Raiba-Weihnachten

Mufo-Kinderchor und Viva Corda ließen Eppelein von Gailingen schon vor der Premiere hochleben

Musikalische Ritterstory zum Festspiel-Auftakt

Szene mit den beiden Ensembles und dem „Brautpaar Agnes und Volckamer“, hinter dem Eppelein bereits seine Pläne schmiedet. | Foto: Gisa Spandler2017/07/epp-kantate2.jpg

BURGTHANN – Eine einzige Eppelein-Aufführung am Tag reicht dem rührigen Festspielverein um Helmut Buchner nicht aus. Nicht nur den „Klassiker“ am Abend, sondern auch von und für Kinder am Nachmittag sollte es am Tag der Premiere eine musikalische Aufführung über den gerissenen Raubritter geben. Da traf es sich gut, dass der ehemalige Lehrer Lorenz Winter den Burgthannern seine 1986 von ihm komponierte und getextete Eppelein-von-Gailingen-Kantate für Kinderchor und Instrumente kostenlos zur Verfügung stellte. Brigitte Urdaneta als Leiterin des Kinderchors des Musikforums, und Bernd Fellmann, Leiter des Jugendorchesters Viva Corda des Neuen Burgthanner Streichensembles, schufen mit ihren begabten und motivierten jungen Musikern ein frisches, kindgerechtes und lebendiges Singspiel. Nicht nur der Komponist, der mit seiner Familie der Premiere beiwohnte, war hingerissen.

Er freue sich besonders, dass er die Aufführung gerade an der Stätte, an der dem berüchtigten Ritter sein vorletztes Stündlein geschlagen hat, erleben darf, versicherte Winter in seinem Grußwort, während Festspielleiter Buchner die Besucher auf der fast vollen Tribüne begrüßte.

Mit nur ganz wenig erwachsener Unterstützung stellten das Orchester und der Chor den Bösewicht vor, der nicht nur einer der gefährlichsten, sondern auch einer der humorvollsten Räuber seiner Zeit gewesen sein soll. Zunächst im Wechsel, dann gemeinsam musizierten Instrumentalisten und Chor die aufeinanderfolgenden Episoden, wobei Mitglieder des Chors die inhaltlichen Zusammenhänge und Übergänge vorlasen, während andere junge Kollegen die einzelnen Abschnitte in kurzen Szenen darstellten und auch kleine Sing- und Sprechrollen übernahmen, teils sehr zum Amüsement der Zuschauer.
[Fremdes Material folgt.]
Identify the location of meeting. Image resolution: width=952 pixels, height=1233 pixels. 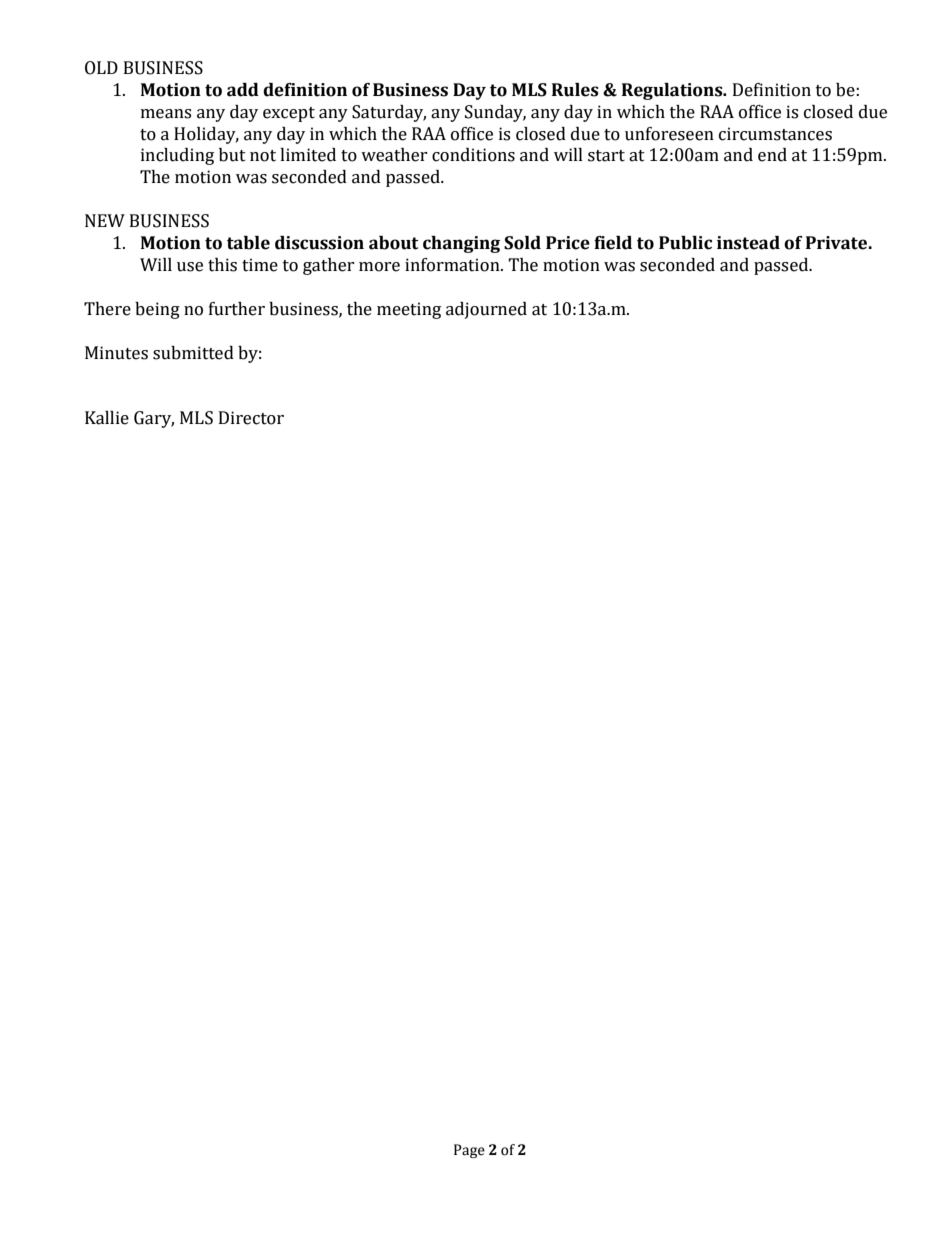
(409, 310).
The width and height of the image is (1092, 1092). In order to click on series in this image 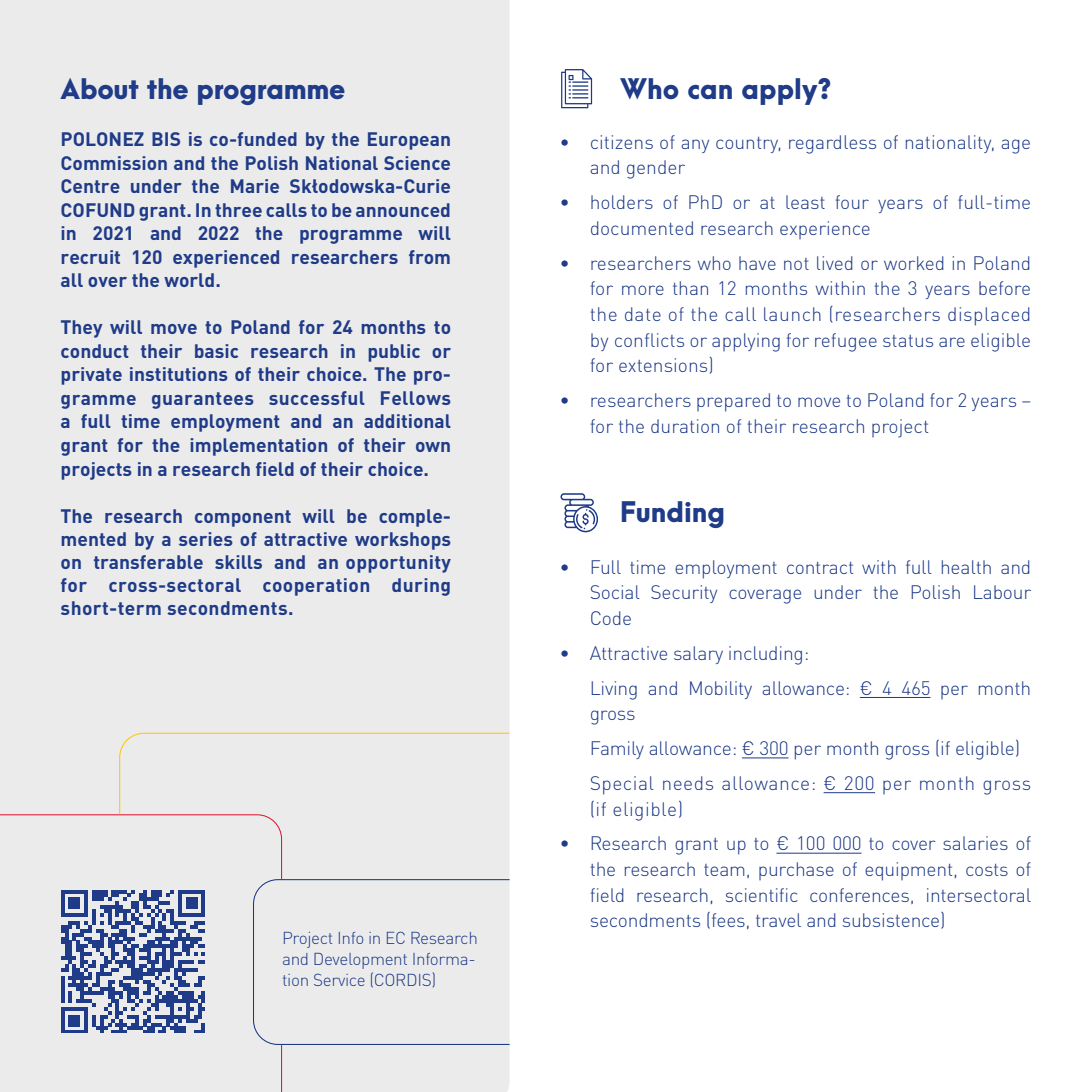, I will do `click(206, 539)`.
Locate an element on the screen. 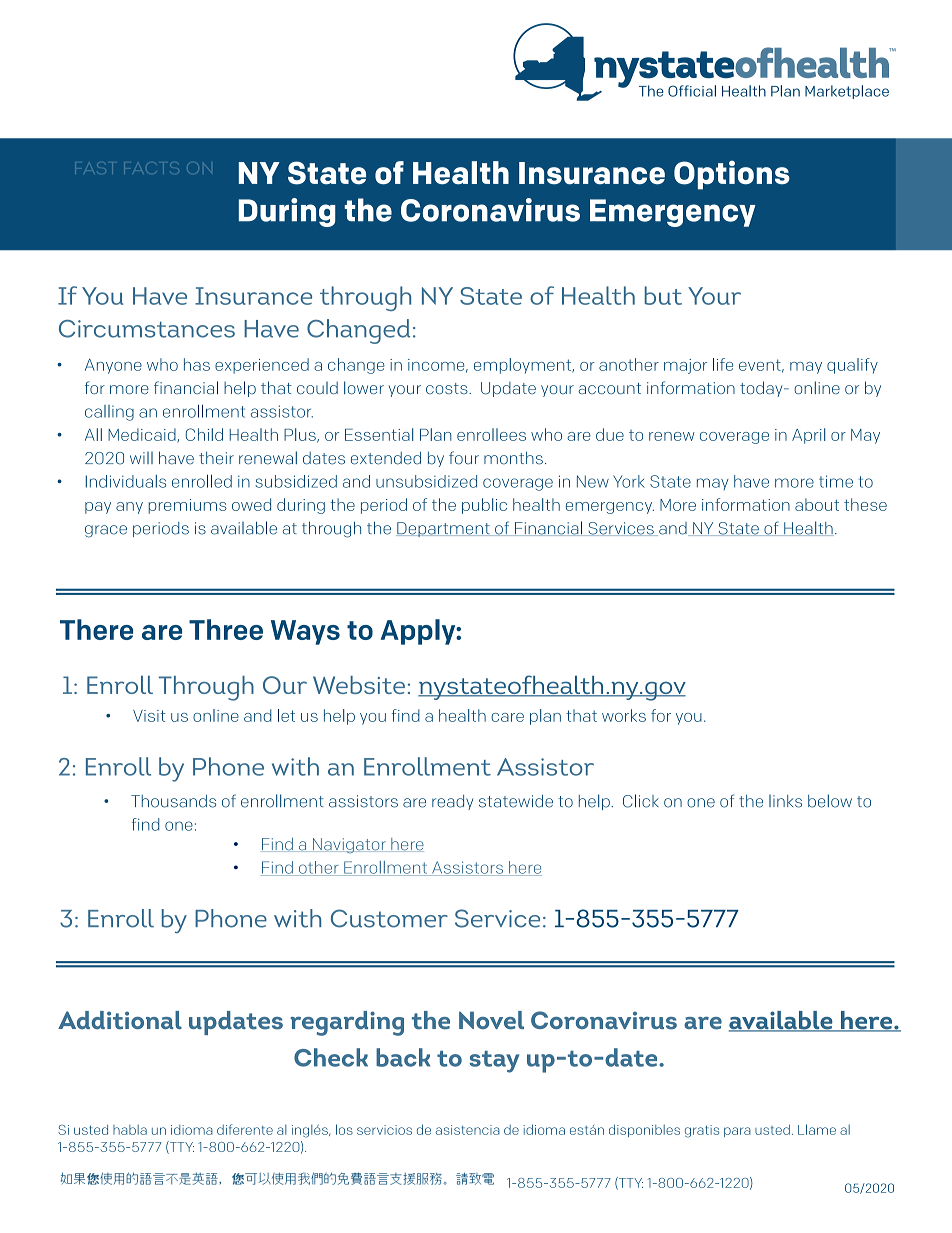 The image size is (952, 1233). works is located at coordinates (624, 715).
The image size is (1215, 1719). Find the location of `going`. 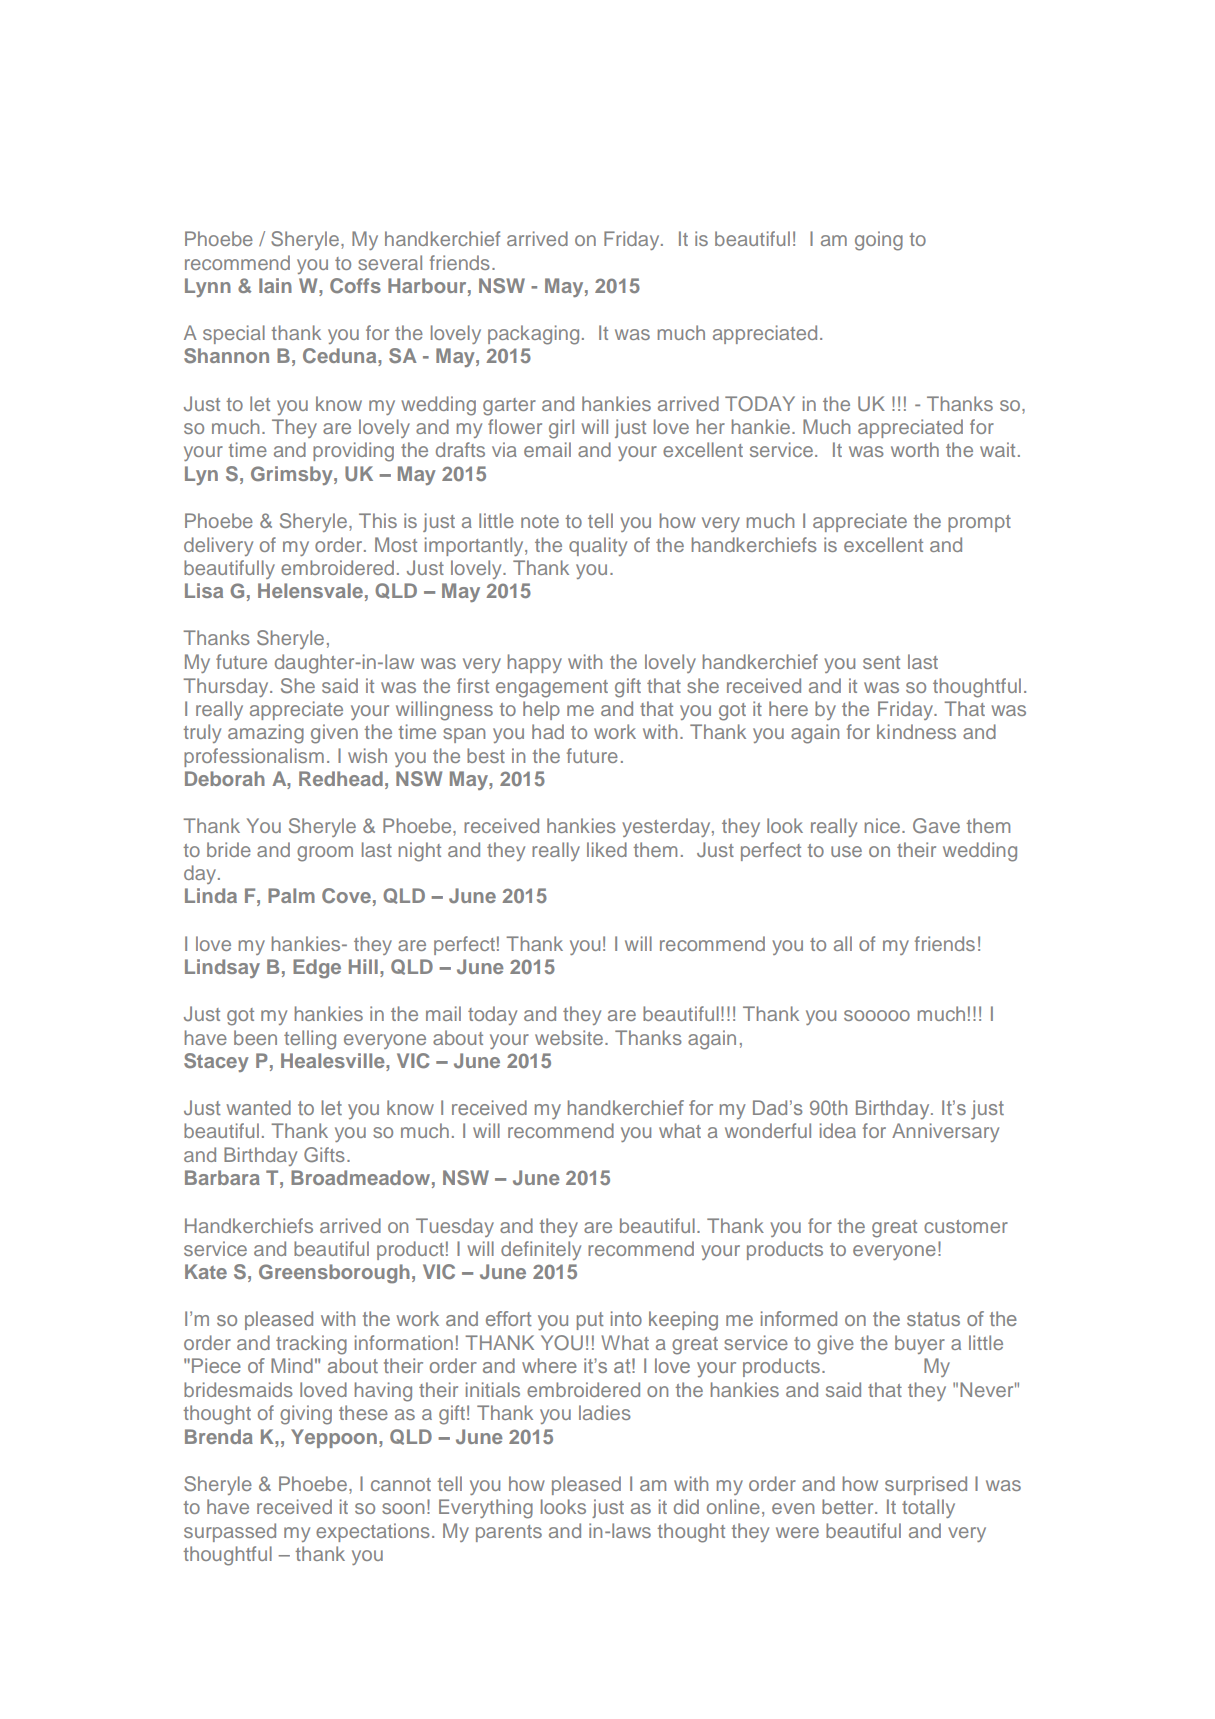

going is located at coordinates (879, 241).
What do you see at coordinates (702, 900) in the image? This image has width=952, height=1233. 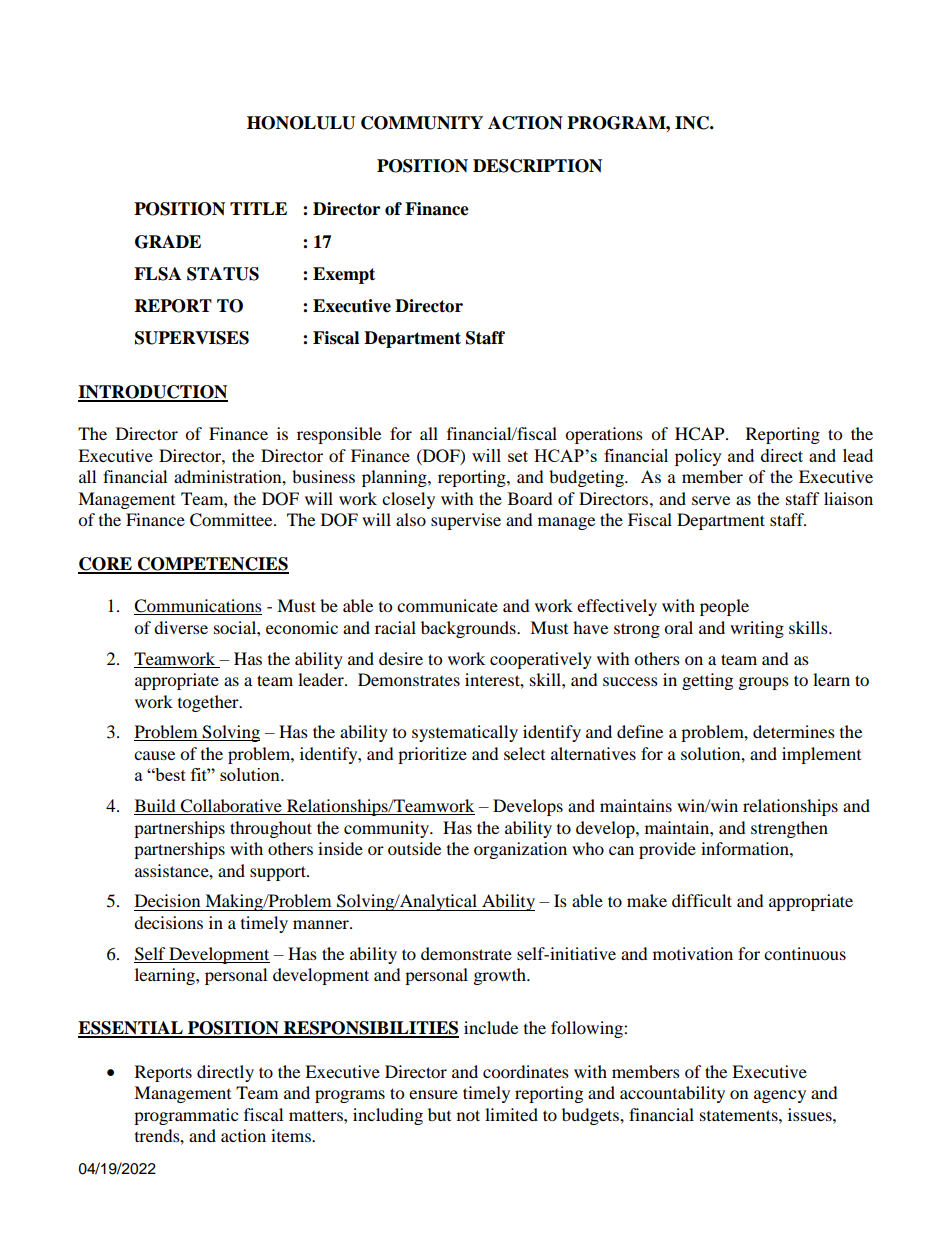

Beachtliche Leistung der Kinder

Lorenz Winter konnte mit der Interpretation seines Werkes sehr zufrieden sein, was er auch nach der szenischen Aufführung versicherte. Die beiden Musikpädagogen holten Erstaunliches aus den Kindern heraus, die trotz der Bruthitze – teils in warmen Kostümen – sich keinerlei Schwächen anmerken ließen und eine beachtliche Leistung präsentierten.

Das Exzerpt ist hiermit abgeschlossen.